Extrait fourni

※

Vu la procédure suivante :
Procédure contentieuse antérieure :
La SARL Architecture et Avenir (AetA) a demandé au Tribunal administratif de
Nouvelle-Calédonie de condamner la Nouvelle-Calédonie à lui verser, au titre de l'exécution d'un marché de maîtrise d'oeuvre, des indemnités de 4 324 062 francs FCP au titre de l'allongement du chantier et 8 833 845 francs CFP en rémunération de prestations supplémentaires, assorties des intérêts au taux légal à compter du 10 mars 2012, la somme de 3 758 930 francs CFP en paiement de son dernier acompte soldant le marché, avec intérêts au taux légal à compter du 7 février 2014, et enfin la somme de 1 000 000 francs CFP à titre de dommages et intérêts.
Par un jugement n° 1300390 du 2 octobre 2014, le Tribunal administratif de
Nouvelle-Calédonie a condamné la Nouvelle-Calédonie à verser à la SARL AetA une somme de
3 000 000 de francs CFP et a rejeté le surplus de ses conclusions.
Procédure devant la Cour :
Par une requête sommaire et des mémoires complémentaires, enregistrés respectivement les 24 décembre 2014, 7 janvier 2015 et 29 décembre 2015, la SARL AetA, représentée par
MeA..., demande à la Cour :
1°) d'annuler le jugement du Tribunal administratif de Nouvelle-Calédonie n° 1300390 du 2 octobre 2014 en tant que, par ce jugement, celui-ci a rejeté le surplus de ses conclusions ;
2°) de condamner la Nouvelle-Calédonie à lui verser une somme de 14 775 834 francs FCP avec intérêts au taux légal à compter du 10 mars 2012, et une somme de 3 758 930 francs CFP avec intérêts au taux légal à compter du 7 février 2014 au titre de l'exécution du marché de maîtrise d'oeuvre ;
3°) de mettre à la charge de la Nouvelle-Calédonie le versement de la somme de 5 000 euros sur le fondement de l'article L. 761-1 du code de justice administrative.

※

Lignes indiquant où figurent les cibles
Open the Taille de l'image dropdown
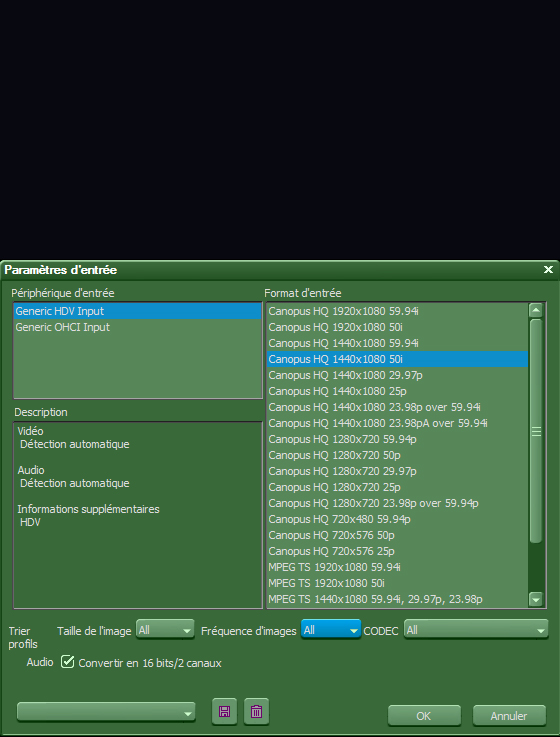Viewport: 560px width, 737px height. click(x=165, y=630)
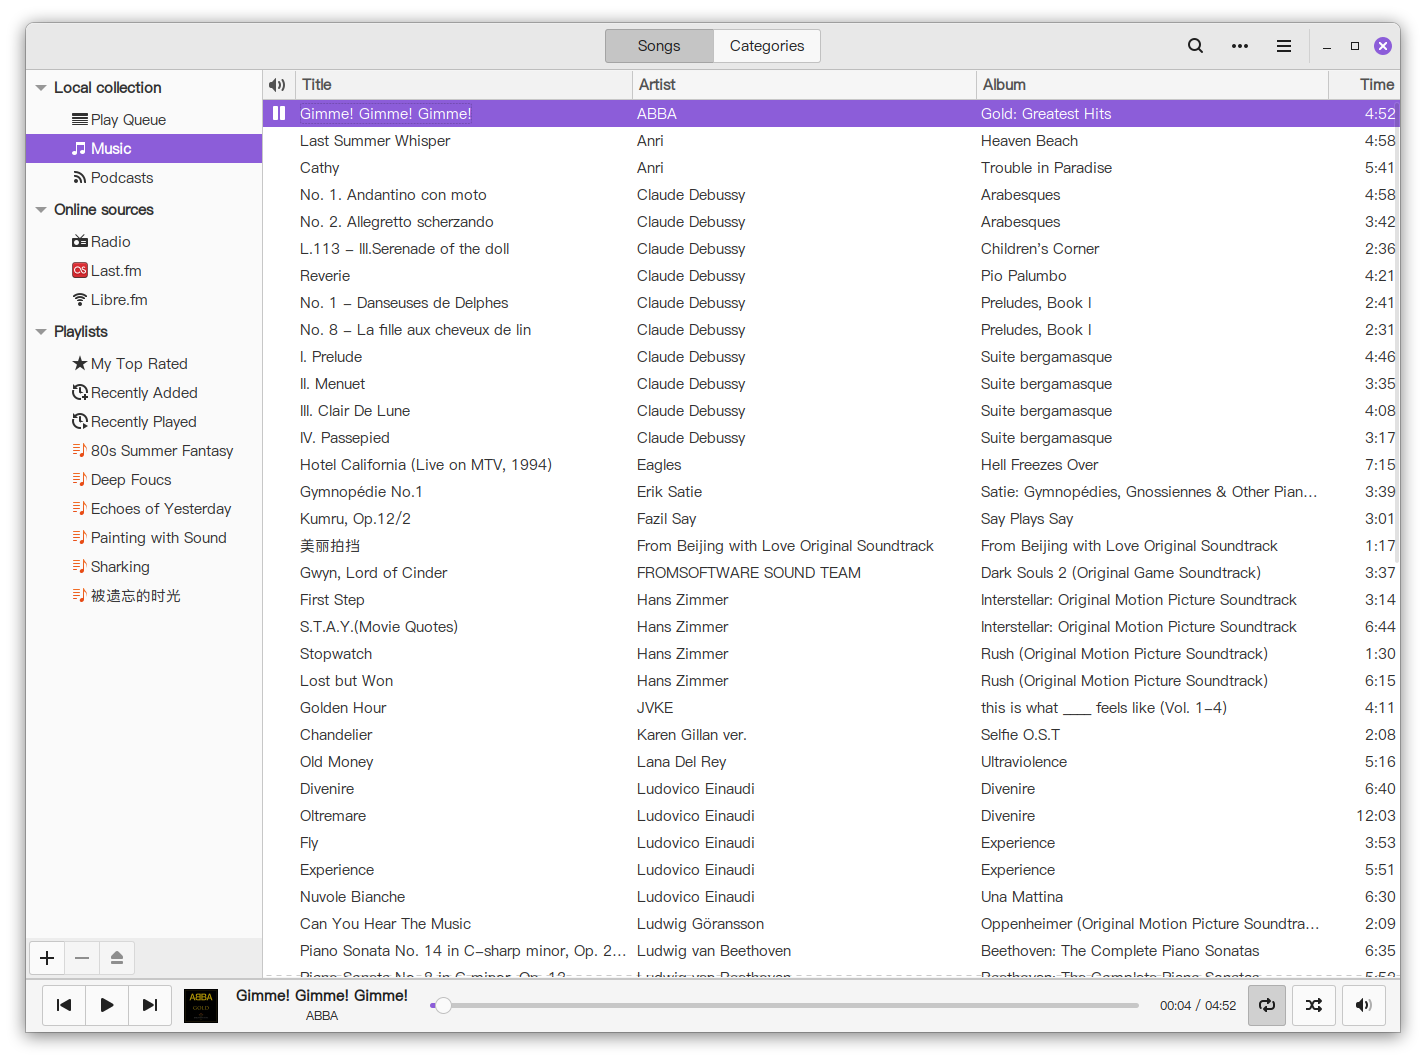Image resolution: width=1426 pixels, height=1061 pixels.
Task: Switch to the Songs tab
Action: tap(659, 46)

※

Exercice écrit
Citez mot pour mot le passage de l'extrait sur la procédure contentieuse, de "Procédure devant la" à "de justice administrative.".

Corrigé
Procédure devant la Cour :
Par une requête sommaire et des mémoires complémentaires, enregistrés respectivement les 24 décembre 2014, 7 janvier 2015 et 29 décembre 2015, la SARL AetA, représentée par
MeA..., demande à la Cour :
1°) d'annuler le jugement du Tribunal administratif de Nouvelle-Calédonie n° 1300390 du 2 octobre 2014 en tant que, par ce jugement, celui-ci a rejeté le surplus de ses conclusions ;
2°) de condamner la Nouvelle-Calédonie à lui verser une somme de 14 775 834 francs FCP avec intérêts au taux légal à compter du 10 mars 2012, et une somme de 3 758 930 francs CFP avec intérêts au taux légal à compter du 7 février 2014 au titre de l'exécution du marché de maîtrise d'oeuvre ;
3°) de mettre à la charge de la Nouvelle-Calédonie le versement de la somme de 5 000 euros sur le fondement de l'article L. 761-1 du code de justice administrative.